Australian Dollar, Official Cash Rate, Talking Points:
- Australian interest rates were cut to a new record low last week
- Futures markets think they are going lower yet
- They may, but deep cuts will pose big problems without offering obvious solutions
Find out what retail foreign exchange traders make of the Australian Dollar’s prospects right now at the DailyFX Sentiment Page.
This is counterintuitive. After all lower rates ought to count heavily against a currency. However, in the Aussie’s case the market had become extremely ‘dovish’ on interest rate policy before the fact. That means investors were certain that the delivered cut was coming. They were and remain pretty sure that rates will yet go lower still. This certainty had reached the point where the only way in which the Reserve Bank could have met it would have been by promising to cut again in July. It was never going to do this so, sure enough, it was read as ‘less dovish than the market’ and up went the currency.
However, Australian rate futures still price in the chance of another cut next month at more than 50%, with yet another reduction penciled in before May next year. That would take the OCR down to 0.75%.
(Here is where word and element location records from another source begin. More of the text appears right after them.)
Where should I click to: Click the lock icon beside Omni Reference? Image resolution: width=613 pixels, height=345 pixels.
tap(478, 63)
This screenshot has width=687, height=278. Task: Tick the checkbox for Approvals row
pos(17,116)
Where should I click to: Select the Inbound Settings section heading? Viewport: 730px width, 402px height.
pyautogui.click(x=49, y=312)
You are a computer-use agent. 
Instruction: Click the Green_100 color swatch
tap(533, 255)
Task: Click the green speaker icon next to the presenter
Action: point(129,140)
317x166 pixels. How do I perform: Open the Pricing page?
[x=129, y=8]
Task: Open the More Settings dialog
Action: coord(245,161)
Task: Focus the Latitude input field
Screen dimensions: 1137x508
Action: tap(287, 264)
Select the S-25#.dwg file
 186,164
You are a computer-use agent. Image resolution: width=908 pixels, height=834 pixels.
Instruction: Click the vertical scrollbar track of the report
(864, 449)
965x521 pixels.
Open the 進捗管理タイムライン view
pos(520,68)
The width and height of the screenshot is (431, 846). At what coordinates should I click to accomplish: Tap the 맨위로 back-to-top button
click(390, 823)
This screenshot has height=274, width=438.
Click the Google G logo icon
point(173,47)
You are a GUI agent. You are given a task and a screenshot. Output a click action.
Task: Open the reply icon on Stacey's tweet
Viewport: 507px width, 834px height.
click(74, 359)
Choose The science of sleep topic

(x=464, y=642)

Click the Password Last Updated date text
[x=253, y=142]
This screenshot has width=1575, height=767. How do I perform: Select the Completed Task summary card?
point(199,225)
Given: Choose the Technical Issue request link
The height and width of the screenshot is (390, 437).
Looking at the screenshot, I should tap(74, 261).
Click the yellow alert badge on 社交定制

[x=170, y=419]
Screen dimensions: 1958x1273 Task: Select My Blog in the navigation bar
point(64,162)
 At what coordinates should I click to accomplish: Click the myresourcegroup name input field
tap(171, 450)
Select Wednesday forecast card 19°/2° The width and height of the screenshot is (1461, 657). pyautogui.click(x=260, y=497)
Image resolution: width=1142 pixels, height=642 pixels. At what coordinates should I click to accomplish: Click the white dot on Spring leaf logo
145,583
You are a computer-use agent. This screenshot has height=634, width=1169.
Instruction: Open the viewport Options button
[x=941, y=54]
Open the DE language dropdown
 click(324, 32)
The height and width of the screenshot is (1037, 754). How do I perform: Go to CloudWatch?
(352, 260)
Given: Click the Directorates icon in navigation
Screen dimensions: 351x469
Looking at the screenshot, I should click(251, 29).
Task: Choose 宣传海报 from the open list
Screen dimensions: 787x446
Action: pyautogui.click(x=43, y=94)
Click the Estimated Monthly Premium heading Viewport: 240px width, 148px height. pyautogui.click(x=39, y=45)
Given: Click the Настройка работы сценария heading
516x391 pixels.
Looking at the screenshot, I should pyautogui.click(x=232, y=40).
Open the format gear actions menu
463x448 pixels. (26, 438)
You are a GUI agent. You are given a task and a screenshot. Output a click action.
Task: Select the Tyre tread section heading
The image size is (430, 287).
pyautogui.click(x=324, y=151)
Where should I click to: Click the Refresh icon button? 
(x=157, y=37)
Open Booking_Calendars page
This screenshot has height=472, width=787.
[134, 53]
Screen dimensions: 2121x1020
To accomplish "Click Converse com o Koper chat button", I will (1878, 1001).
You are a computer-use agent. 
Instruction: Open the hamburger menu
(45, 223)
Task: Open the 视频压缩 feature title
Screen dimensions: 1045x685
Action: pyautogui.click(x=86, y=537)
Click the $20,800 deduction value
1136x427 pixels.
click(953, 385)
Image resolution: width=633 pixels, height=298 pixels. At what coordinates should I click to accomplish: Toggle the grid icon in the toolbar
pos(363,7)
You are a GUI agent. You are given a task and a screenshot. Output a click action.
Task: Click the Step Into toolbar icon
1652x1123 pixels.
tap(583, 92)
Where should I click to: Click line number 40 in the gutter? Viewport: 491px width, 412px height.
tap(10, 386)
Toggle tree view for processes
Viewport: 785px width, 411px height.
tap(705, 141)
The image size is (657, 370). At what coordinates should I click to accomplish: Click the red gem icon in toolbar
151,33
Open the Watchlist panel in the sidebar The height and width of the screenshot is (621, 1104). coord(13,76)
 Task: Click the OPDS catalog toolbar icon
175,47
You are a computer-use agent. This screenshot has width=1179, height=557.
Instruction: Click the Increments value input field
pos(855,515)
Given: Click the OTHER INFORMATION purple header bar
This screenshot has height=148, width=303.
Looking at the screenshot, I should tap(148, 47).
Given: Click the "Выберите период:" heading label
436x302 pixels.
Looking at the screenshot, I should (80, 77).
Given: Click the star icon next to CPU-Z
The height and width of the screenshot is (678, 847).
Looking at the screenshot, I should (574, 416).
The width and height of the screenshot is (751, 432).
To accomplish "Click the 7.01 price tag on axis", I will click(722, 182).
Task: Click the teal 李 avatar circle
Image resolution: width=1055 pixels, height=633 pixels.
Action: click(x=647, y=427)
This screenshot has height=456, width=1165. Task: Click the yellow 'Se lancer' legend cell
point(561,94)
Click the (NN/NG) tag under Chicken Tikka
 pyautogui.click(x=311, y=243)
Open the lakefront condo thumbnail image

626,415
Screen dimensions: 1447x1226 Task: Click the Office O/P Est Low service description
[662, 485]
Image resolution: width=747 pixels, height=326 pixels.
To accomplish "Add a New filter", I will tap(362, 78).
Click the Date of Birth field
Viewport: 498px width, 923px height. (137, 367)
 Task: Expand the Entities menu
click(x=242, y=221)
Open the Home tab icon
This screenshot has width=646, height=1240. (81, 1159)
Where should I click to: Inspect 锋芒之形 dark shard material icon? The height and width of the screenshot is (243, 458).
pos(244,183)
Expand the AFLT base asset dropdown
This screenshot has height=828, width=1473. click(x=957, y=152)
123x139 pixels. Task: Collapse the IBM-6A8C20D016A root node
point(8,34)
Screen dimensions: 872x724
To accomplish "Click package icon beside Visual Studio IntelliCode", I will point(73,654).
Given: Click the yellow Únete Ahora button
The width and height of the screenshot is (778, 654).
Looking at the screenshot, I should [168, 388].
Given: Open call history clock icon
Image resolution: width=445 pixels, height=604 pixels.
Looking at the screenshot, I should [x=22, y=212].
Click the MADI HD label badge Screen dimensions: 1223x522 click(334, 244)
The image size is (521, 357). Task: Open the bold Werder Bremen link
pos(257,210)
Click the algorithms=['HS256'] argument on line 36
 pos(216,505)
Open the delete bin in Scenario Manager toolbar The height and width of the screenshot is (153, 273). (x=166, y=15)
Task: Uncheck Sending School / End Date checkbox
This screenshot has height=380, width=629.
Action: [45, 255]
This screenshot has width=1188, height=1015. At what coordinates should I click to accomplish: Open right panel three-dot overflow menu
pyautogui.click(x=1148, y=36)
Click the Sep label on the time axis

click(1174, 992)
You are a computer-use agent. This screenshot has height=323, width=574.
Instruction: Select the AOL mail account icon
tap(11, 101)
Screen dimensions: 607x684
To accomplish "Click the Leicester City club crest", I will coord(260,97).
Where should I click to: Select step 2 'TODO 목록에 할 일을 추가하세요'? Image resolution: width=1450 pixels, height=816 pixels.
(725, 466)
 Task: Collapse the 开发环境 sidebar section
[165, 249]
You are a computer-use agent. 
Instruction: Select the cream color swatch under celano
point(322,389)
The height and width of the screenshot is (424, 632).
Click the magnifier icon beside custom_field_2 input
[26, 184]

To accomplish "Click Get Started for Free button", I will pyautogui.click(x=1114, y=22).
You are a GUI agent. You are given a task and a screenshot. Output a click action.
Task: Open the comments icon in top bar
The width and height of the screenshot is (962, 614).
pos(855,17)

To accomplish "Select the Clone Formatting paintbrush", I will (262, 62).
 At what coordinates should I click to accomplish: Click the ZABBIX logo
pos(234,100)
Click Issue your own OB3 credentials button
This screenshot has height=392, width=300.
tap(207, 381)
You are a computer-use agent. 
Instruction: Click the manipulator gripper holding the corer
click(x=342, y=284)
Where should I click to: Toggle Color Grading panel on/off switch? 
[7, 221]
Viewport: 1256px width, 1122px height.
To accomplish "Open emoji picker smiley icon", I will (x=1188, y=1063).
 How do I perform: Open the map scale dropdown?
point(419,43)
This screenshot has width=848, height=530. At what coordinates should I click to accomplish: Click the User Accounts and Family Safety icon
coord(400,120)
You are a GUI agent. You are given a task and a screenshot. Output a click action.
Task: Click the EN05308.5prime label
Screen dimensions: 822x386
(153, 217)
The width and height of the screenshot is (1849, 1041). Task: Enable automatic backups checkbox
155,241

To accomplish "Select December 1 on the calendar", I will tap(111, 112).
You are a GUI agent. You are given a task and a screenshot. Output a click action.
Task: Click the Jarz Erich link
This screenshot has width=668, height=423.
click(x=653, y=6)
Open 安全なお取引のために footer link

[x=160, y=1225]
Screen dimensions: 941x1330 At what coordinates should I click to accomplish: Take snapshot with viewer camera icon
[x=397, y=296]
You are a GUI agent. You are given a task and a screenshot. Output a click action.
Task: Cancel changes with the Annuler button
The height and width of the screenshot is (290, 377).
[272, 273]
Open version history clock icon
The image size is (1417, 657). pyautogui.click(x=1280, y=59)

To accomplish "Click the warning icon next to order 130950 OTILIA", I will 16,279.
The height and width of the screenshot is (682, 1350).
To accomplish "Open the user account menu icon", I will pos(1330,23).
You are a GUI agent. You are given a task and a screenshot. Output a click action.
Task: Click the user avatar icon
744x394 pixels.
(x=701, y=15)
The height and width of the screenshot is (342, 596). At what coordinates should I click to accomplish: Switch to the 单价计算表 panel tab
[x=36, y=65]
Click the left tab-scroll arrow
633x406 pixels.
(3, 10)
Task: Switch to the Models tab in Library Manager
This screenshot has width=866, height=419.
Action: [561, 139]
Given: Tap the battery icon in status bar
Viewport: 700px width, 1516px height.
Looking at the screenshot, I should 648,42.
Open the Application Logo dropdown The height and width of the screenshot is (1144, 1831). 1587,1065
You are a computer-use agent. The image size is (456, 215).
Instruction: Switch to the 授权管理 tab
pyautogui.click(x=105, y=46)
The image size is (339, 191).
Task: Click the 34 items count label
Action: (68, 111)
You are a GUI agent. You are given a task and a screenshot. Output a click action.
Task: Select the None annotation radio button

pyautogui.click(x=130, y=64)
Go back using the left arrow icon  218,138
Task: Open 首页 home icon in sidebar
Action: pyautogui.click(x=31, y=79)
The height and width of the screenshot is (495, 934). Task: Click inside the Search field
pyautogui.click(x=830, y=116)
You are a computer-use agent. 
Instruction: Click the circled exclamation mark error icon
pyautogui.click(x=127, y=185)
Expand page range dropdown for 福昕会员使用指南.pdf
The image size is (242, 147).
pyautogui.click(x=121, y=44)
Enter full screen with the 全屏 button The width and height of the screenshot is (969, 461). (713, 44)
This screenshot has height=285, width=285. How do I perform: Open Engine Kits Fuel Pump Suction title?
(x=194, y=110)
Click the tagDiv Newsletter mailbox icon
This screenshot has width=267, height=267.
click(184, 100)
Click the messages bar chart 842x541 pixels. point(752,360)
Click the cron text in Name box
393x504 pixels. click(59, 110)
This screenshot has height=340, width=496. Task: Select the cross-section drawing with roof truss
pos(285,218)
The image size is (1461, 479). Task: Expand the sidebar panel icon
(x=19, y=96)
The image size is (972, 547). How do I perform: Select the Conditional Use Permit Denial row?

Now on one important level this is not controversial. The RBA is mandated to target annualized consumer price inflation between two and three percent. The last read was 1.3%. Indeed, inflation has made only two, brief quarterly forays above 2% since mid-2014. Looked entirely through the prism of its mandate the case that the RBA should in fact have acted is quite easy to make. Perhaps indeed it should have acted sooner.
Don’t Forget All That Debt
But there’s at least one huge problem here for the central bank. In a word, it’s ‘debt.’ Australian private individuals are already among the developed world’s keenest borrowers. According to data from the Institute of International Finance Australian household debt equaled 127% of Gross Domestic Product at the end of last year, and 189% of disposable income. Both measures are close to record peaks and put Australia either at or very close to the top compared to similar economies.
The RBA will be keenly aware that more than two years of record low interest rates has of course stoked borrowing while not notably stimulating inflation. With too many Australians already horribly in hock, the dangers of encouraging yet more borrowing are clear enough. For its part central bank is betting much on the labor market. That has been a rare, consistent strong point in an Australian economy which remains an astonishing job-creation machine. It’s been a non-inflationary machine too, so far, but the RBA still seems to believe that eventually wage pressures will be seen in the pricing figures.
So, this week’s official labor market statistics will probably be even more notable than usual for Aussie watchers. The jobless rate is expected to have ticked lower to 5.1% in April. While it remains close to that psychologically comforting 5% level, the RBA will probably stick to its line that eventually labor will ride to inflation’s aid. The market may well get the one more rate cut it’s expecting, but action beyond that seems far less certain.
The combination of high private debt and strong job creation might make the bar to deeper cuts much higher than the market now thinks.